Part of the difficulty is that this method has only been tried at scale once before, on the Øresund link between Denmark and Sweden, and the Øresund is about 49 feet (15 meters) deep where that work happened. The Fehmarnbelt runs to 148 feet (45 meters), three times deeper, and Femern’s own people note these elements are longer, wider and heavier than anything Øresund handled. Hemmingsen also put a hard number on the precision required: each element has to be set down within half a centimeter. That’s a fifth of an inch of acceptable slack on a box the length of two soccer fields, lowered through dark Baltic water on steel cables.
New Civil Engineer reported after the immersion that the official timeline is now openly conditional on construction pace and approvals in both countries, and that correspondence between senior project figures earlier this year showed tension between client and contractor as schedule and costs came under pressure. None of that makes the engineering less real. It just means the hard part was never the concrete.

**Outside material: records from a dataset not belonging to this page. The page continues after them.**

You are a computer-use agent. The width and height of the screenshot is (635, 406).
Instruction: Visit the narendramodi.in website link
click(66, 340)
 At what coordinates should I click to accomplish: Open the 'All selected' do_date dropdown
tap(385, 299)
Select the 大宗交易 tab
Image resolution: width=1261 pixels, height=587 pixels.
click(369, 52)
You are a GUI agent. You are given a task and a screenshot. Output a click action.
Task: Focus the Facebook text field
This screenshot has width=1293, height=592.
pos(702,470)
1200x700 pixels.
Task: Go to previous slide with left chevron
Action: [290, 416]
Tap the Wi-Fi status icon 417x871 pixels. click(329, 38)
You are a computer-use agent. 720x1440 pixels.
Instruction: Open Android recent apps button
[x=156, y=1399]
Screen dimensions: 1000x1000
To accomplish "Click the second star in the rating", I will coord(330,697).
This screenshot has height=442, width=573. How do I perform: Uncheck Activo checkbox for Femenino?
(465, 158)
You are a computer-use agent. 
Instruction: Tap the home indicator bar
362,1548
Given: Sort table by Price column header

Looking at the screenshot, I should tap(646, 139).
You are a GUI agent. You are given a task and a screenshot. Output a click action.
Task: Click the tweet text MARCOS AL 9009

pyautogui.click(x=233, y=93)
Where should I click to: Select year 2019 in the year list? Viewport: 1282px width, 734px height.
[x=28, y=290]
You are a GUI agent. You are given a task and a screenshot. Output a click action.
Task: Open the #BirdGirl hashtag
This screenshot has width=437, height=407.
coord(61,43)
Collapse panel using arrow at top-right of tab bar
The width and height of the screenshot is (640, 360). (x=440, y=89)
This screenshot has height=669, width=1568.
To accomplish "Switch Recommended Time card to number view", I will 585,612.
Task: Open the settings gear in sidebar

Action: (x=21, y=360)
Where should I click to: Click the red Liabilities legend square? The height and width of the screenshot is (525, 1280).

The Baltic seabed is getting crowded
Zoom out and this fits a pattern that keeps showing up in 2026: the most interesting infrastructure on the planet keeps ending up underwater, on purpose. China just lowered a working data center into the sea off Shanghai, cooled by the ocean and fed by offshore wind. Navies are buying submarine drones to babysit the 500-plus seabed cables that carry the world’s internet, a network that runs through this exact body of water. An 11-mile concrete tunnel is the biggest physical object in that club by a comfortable margin.
The no-second-takes flavor of the work has company on land, too. Tasmania’s grid operator is replacing all 287 towers on a live 110,000-volt line without ever switching it off, a different discipline with the same rule: your margin for error is whatever physics says it is, and nothing more. Sinking 89 concrete boxes into a busy shipping strait belongs to the same family. You get one attempt per element, and 88 attempts remain.
So when do you actually get to drive through it?
Later than the old press releases promised, but the payoff hasn’t changed. Driving between Hamburg and Copenhagen today means either rolling your car onto the Puttgarden to Rødby ferry, a crossing of about 45 minutes before you count the boarding line, or taking the long way around, which Vinci, part of the construction consortium, puts at a roughly 100-mile (160 km) detour. The finished tunnel cuts the actual crossing to 10 minutes by car and 7 by train, and Femern says the Copenhagen to Hamburg rail trip drops from about 5 hours to 2.5.
The European Commission has designated the link a priority project and put roughly 1.3 billion euros into construction, on a build that International Railway Journal prices at 7.4 billion euros overall. Denmark is constructing and financing the tunnel and plans to earn the money back through tolls, the same model that paid for the Øresund crossing. The EU’s transport commissioner, Apostolos Tzitzikostas, called the first immersion a historic achievement and said Brussels will back the project the rest of the way.
The first box took three days on the water and two extra years in the waiting room. The remaining 88 get the same recipe: float it out, ballast it down, lower it for 14 hours, land it inside half a centimeter, bury its flanks in gravel, repeat. The score so far is 1 for 1. On a job where a single botched landing stalls everything queued behind it, that’s the only stat worth checking.